Assignment — Give the entries again exactly, without pictures.

Task input —
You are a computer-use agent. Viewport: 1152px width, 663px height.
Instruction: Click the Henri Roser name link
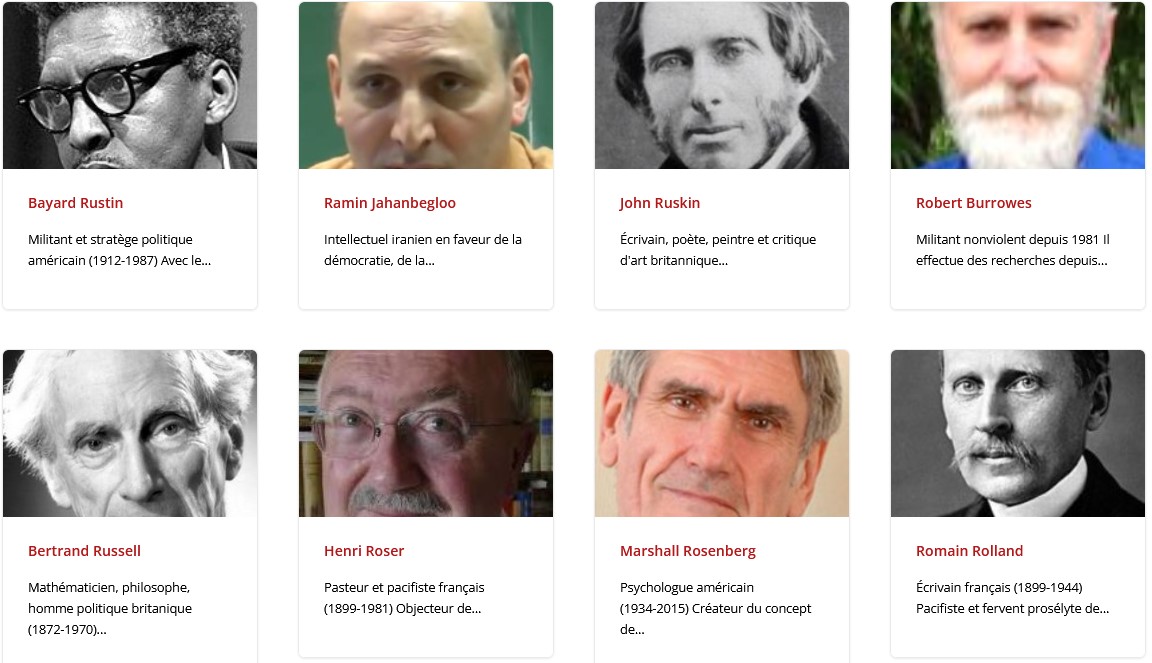364,551
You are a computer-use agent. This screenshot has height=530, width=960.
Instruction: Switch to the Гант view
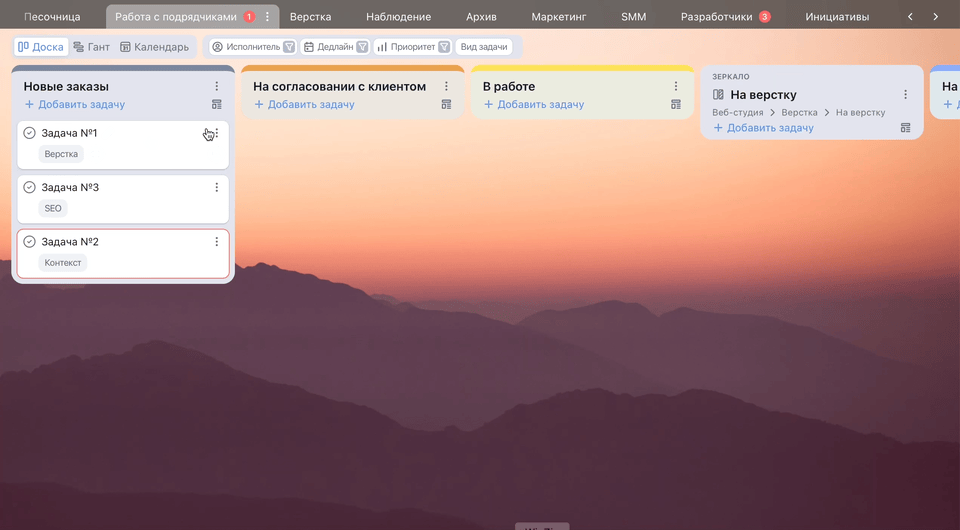[x=91, y=47]
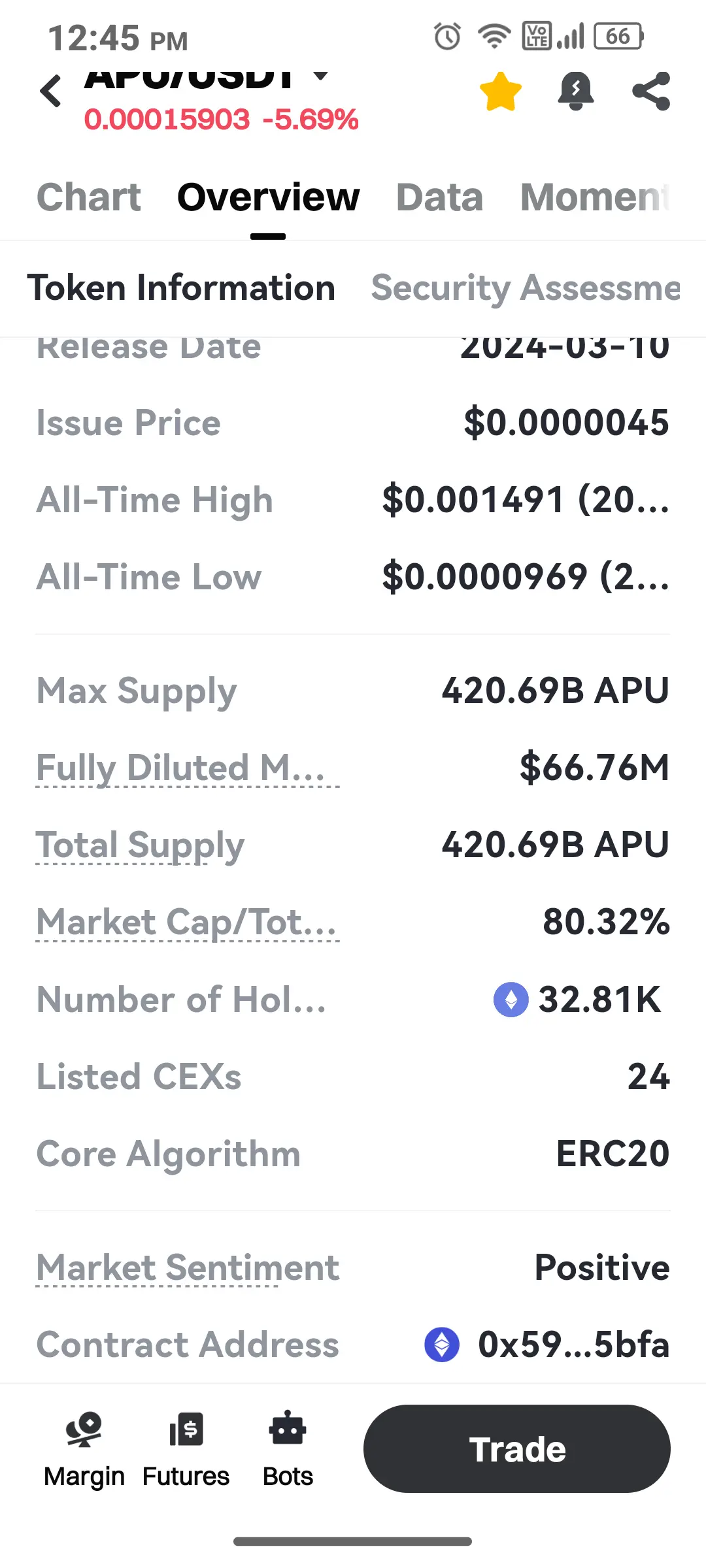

Task response —
You are a computer-use agent. Viewport: 1152px width, 663px height.
Instruction: Click the Henri Roser name link
364,551
You are a computer-use agent. This screenshot has height=530, width=960.
Instruction: Switch to the Гант view
[x=91, y=47]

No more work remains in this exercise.